The Administration is also seeking to make international institutions more inclusive. Despite the imperfections of the United Nations and other similar bodies, nothing can replace their legitimacy and capabilities. Participating in them and reforming them is one of the best ways to strengthen the international order and protect it from attempts to destroy it. That is why, under the Biden administration, the United States once again became a member of the World Health Organization, the UN Human Rights Council and UNESCO. That is why the administration has proposed expanding the UN Security Council by adding two permanent members from Africa, one permanent member from Latin America and the Caribbean, and an elected seat for small island developing countries. And this is in addition to the permanent places that we have been offering for Germany, India and Japan for a long time. And that is why we insisted that the G20 include the African Union as a permanent member, which it did in 2023. In 2021, we supported the allocation of $650 billion by the International Monetary Fund in the form of special drawing rights to help poor countries that are suffering from global health, climate and debt crises. We also pushed for World Bank reforms that would allow governments to defer debt payments after natural disasters and climate shocks, and expand affordable financing for middle-income countries. Under President Biden, the United States has quadrupled climate finance for developing countries to help them achieve climate goals and helped more than 500 million people cope with the effects of climate change.

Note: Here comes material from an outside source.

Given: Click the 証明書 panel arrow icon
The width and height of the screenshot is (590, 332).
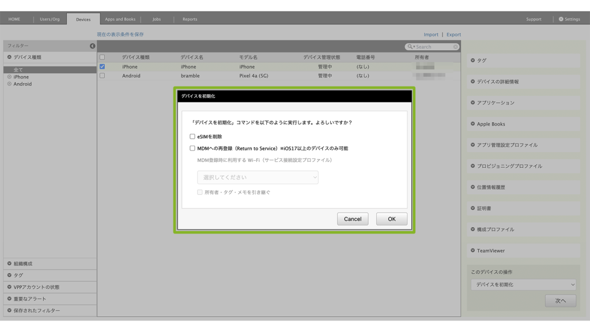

The Biden administration has repeatedly demonstrated that the United States is a country that others can rely on to solve their most serious problems. For example, when the conflict in Ukraine worsened the global food crisis, the United States allocated $17.5 billion to combat food shortages and brought together more than 100 countries to take concrete measures to address the problem and eliminate its causes. At the same time, America remained the world's largest donor providing life-saving humanitarian aid around the world.

The Inner front

Although some Americans advocate unilateral action and isolationism, in fact, the fundamentals of the Biden administration's strategy enjoy broad support. The law on chips and science, as well as repeated decisions on financing Ukraine and Taiwan, were adopted by Congress with bipartisan support. Democrats and Republicans in both chambers are seeking to strengthen U.S. alliances. And one poll after another shows that the majority of Americans consider the principled and disciplined leadership of the United States in the world to be vital.

Strengthening such an agreement is of exceptional importance, as it convinces allies and rivals that although the ruling party in Washington may change, the foundations of US foreign policy will remain unchanged. This will give the allies confidence that the United States can be trusted and that they will remain on their side. And this, in turn, will make them more reliable allies of the United States. And this will allow Washington to continue to talk to opponents from a position of strength, because they will know that American power lies not only in the firm commitments of the US government, but also in the unshakable confidence of the American people.

As Secretary of State, I am not involved in politicking; I am involved in politics. And politics is a choice. From day one, President Biden and Vice President Harris made the fundamental choice that in the more competitive and explosive world we live in today, the United States cannot act alone. If America wants to protect its security and create opportunities for its people, it must stand on the side of those who are interested in a free, open, secure and prosperous world and counter those who threaten this world. The choices that the United States will make in the second half of this crucial decade will determine whether this moment of trial will be a time of renewal, or whether we will move into retreat. It will show whether Washington and its allies can continue to outpace the forces of revisionism, or whether they will allow these forces to have a decisive impact on the twenty-first century.

Anthony Blinken is the US Secretary of State.